But I bet you that, when all those people are deciding which name to put a cross by on 2 May, ultimately they’ll be asking themselves the same question: ‘While cuts are being made to public spending, who can I rely on to spend the money that is available on the right things?’
‘Which party can I rely on to strike the right balance: taking the difficult decisions to make savings, but doing so the fairest possible way?’ These elections are about one thing: priorities.
Difficult decisions will need to be made in local government, just as in national Government, and people understand that. But they – rightly – expect that their representatives should make the fairest possible decisions.
Next month, in wards across the country, people will be confronted with the same choice. Despite all their stated differences, a vote for Labour or the Tories will be a vote for the same thing.
Their record in local government shows that, even when millions of families are feeling the pinch, they’ll both squander taxpayers’ money on waste, inefficiency and their own vanity projects.
A vote for the Liberal Democrats, on the other hand, is a vote for a party which – wherever we’re in power – does it’s best to spread the burden of austerity fairly, investing in jobs and help for hard-pressed families. Only the Liberal Democrats will build a stronger economy and a fairer society, enabling everyone to get on in life.
Only the Liberal Democrats have the right priorities in tough times.
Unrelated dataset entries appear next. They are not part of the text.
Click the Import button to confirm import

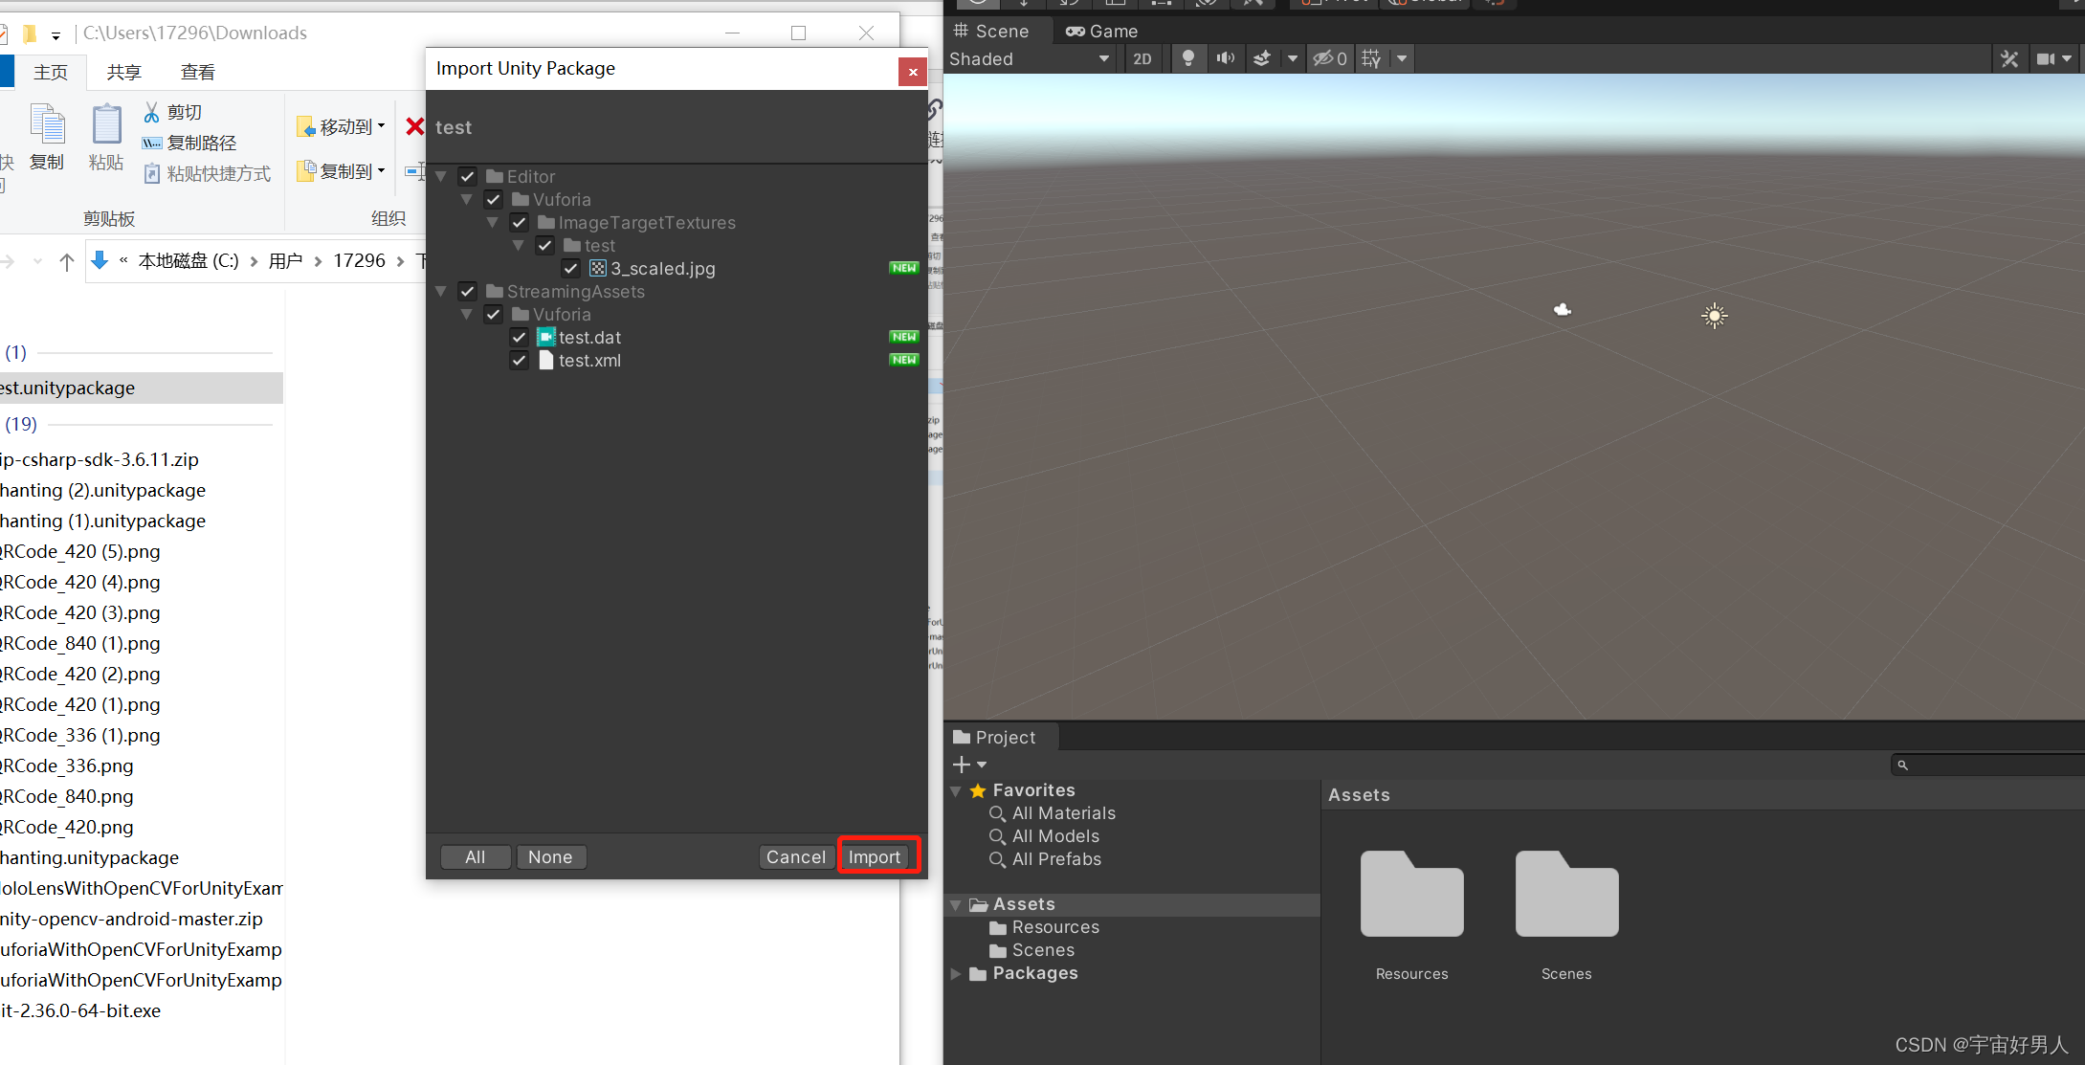coord(876,855)
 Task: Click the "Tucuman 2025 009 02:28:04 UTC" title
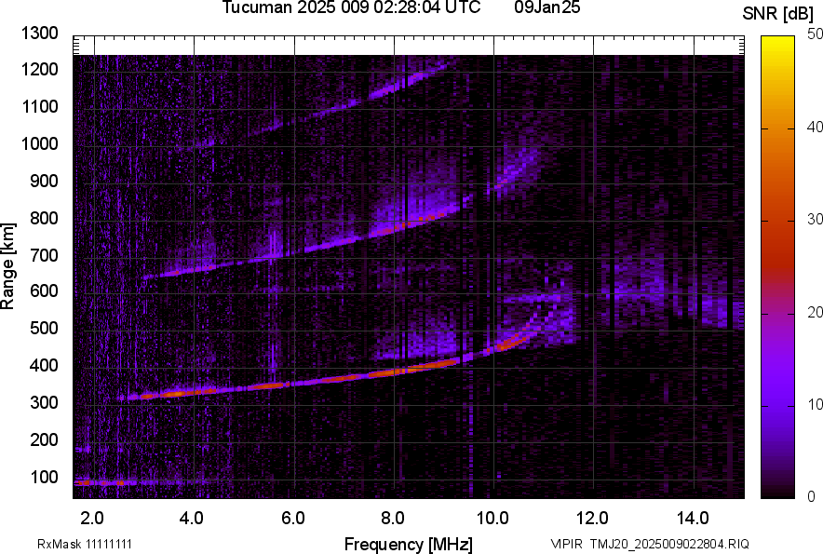pos(351,8)
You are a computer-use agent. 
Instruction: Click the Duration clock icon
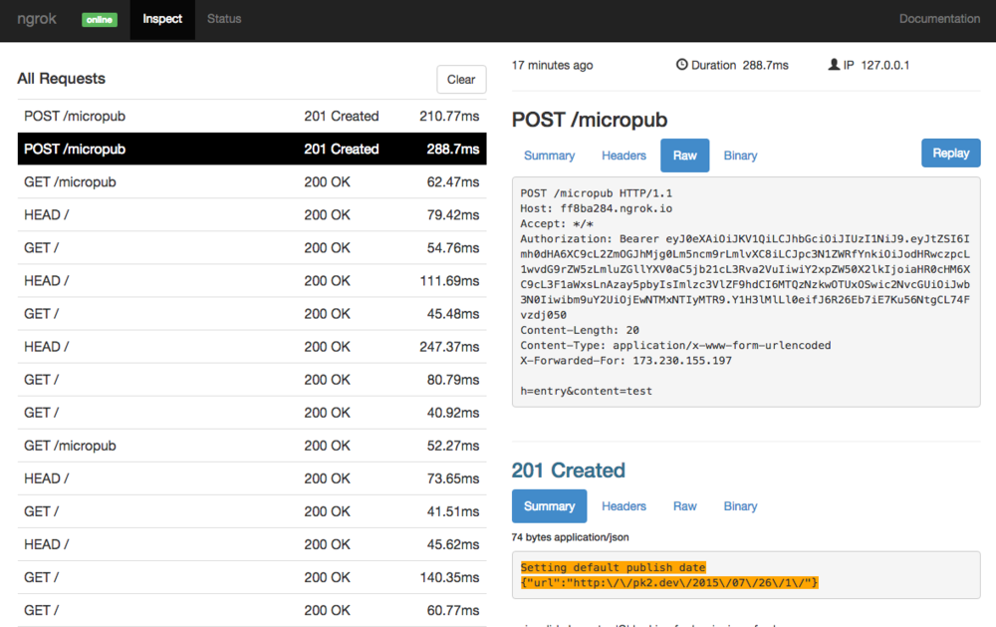tap(681, 64)
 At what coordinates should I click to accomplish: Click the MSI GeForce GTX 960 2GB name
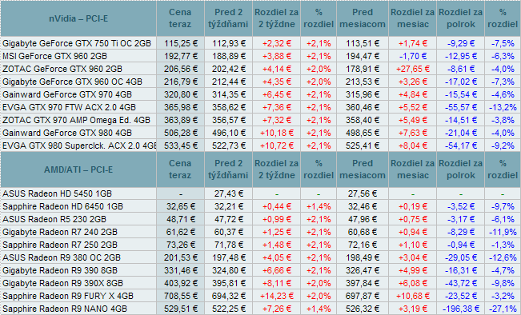click(x=55, y=56)
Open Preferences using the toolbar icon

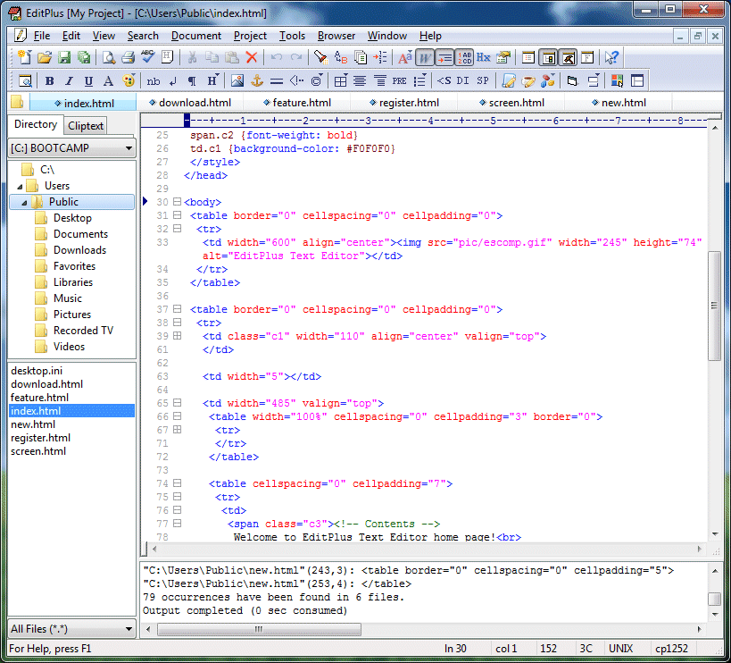504,57
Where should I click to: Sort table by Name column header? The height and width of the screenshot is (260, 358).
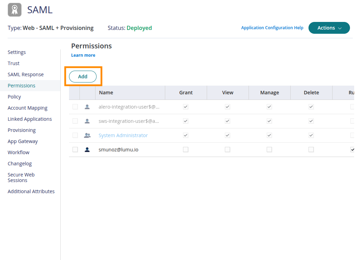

Just take our tax changes. Today is the first working day of the new tax year. Today, because of Liberal Democrat tax reforms, more of the money you earn will go into your own pocket, and less to the taxman.
That’s because we’ve raised the point at which you start paying income tax, and now over 20 million people will pay £600 less in income tax than they did under Labour.
In households where two people are working, that’s an extra £1200 a year. £1200 to cover energy bills, or car insurance, or mortgage repayments, or to go towards a family holiday.
And next April it’ll go up again. People won’t pay a penny of income tax on the first £10,000 they earn. Millions of the lowest earners won’t pay any at all. At the same time we’ve asked for a bit more from those who can afford it. We’ve increased capital gains tax; introduced a higher rate of stamp duty and a £12.5bn banking levy; we’ve closed loopholes and capped tax relief to stop the very rich from gaming the system. And the Liberal Democrats will continue to argue for our mansion tax. The right priorities in tough times.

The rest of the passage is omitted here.